SOURCE TEXT.
===
And I would like to touch on the key aspect here. Traditional credit has been around for 30, 40 years. We’re going beyond that now. We’re looking at alternative data sources, like your utility bills, like how you pay other bills that are not on your credit report, as key variables that come into our decision process. And some of these assets are only available at Equifax. But the point here is, that we are expanding and our lenders are expanding what data they’re using to make credit decisions, which is benefiting the consumers. Because now you’re getting credit for how you pay your cell phone bill. How you pay your cable bill. And if, I don’t know about you guys, but me and my cell phone bill is more than my car payment in my household, because I have five people on the internet. So these are substantial amounts of payments that are happening, that consumers are being ignored or not getting credit for. So we’re making sure these are available to our customers as key aspects for decisioning.
That’s a great point you mentioned David. And as part of Ignite, this is how we’re exposing some of this data sets that was previously not available to our clients. Like Dave said. I mean, my phone bill is equal to a car payment as well, because I have four people in the house. And so, we’re bringing all that data, sitting in one place for our clients to come and do analytics. Now they can really expand their analytics, all in one place, in a secured fashion, with a bunch of different types of tools and techniques, all deployed on top of it. As you can see, we have this big data store, that has all the data sets that we talked about. That is already pre-keyed, and linked, and cleansed, all sitting in one place. And then, we apply our security data governance and metadata model, all on top of that data. And then, make it available to our internal data scientists, which is about 400 to 500 people across the globe. And also to our clients based on their instances.
===
DATA SECTION.
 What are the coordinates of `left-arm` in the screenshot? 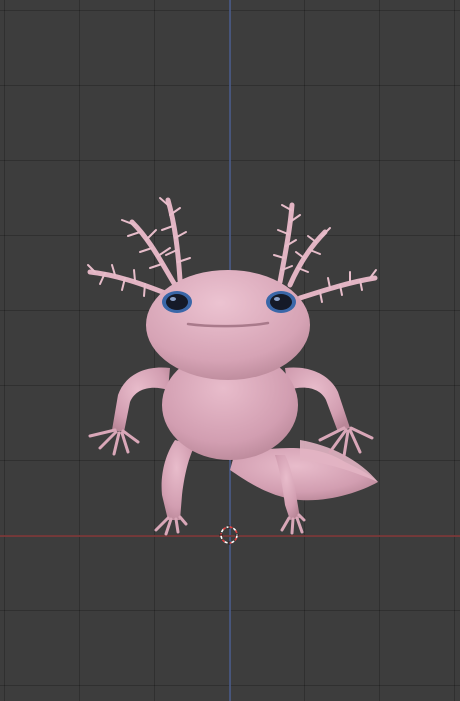 It's located at (141, 400).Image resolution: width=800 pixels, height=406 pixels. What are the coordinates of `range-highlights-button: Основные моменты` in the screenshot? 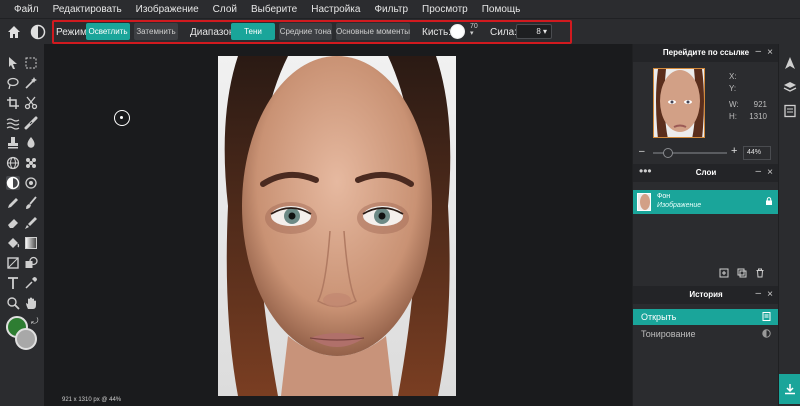 It's located at (373, 32).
===
WORK TO COMPLETE.
1. Answer these from the passage on alternative credit data:
(a) How long has traditional credit been around?
(b) How many people does the second speaker have in the house?
(c) About how many internal data scientists is the data made available to?
2. Please carry the passage on alternative credit data forward from its last sentence.
The data above come from a separate source and are unrelated to the passage on alternative credit data.

RESULTS OF THE EXERCISE.
1.
(a) 30, 40 years.
(b) Four.
(c) About 400 to 500 people across the globe.

2.
Now we’re talking about exposing them to SQL querying engines. Whether it’s data engineering tools, or attribution tools. Modeling tools like H2O, R, Python. And then, visual analytical tools. All sitting in one place. Now, the client has the ability to build a lot of good insights that can now be delivered in a couple of channels. Whether it’s real time decisioning channel, or even batch. Again, H2O makes it really smooth and easy for us to take those artifacts and deploy into production.
Explain, Dave, you want to touch upon a little bit of the explainable AI?
So, one of the things that we’re doing at Equifax that we’re trying to deliver on our mission to help people live their financial best, is explainable AI. And the regulatory environment that exists today with credit, it requires our models to deliver reason codes of why the score was what it was. And that’s traditionally why regression type modeling techniques are being used. And they’re good in a lot of use cases, as models are very predictive and they do really well. But because of the ability not to explain what machine learning is doing, in some cases, we can’t actually act on some of that, or take advantage of some more advanced modeling techniques, to get better predictive models. So we’ve developed and patented a technology, we call NeuroDecisioning Technology. And we make it available through Ignite.
So our customers can now deliver and build models using neural nets and Random Forests, and some other algorithms. I think gradient boosting machines are there to be able to develop more predictive models for certain use cases in the risk modeling space. We’ve been through the patent process, and we deliver that, those math algorithms to our customers, so they can build models. We build our own models with it as well. But it gives you that explainable reason code, if you’re using a neural net type model, or gradient boosting model, that you couldn’t have before.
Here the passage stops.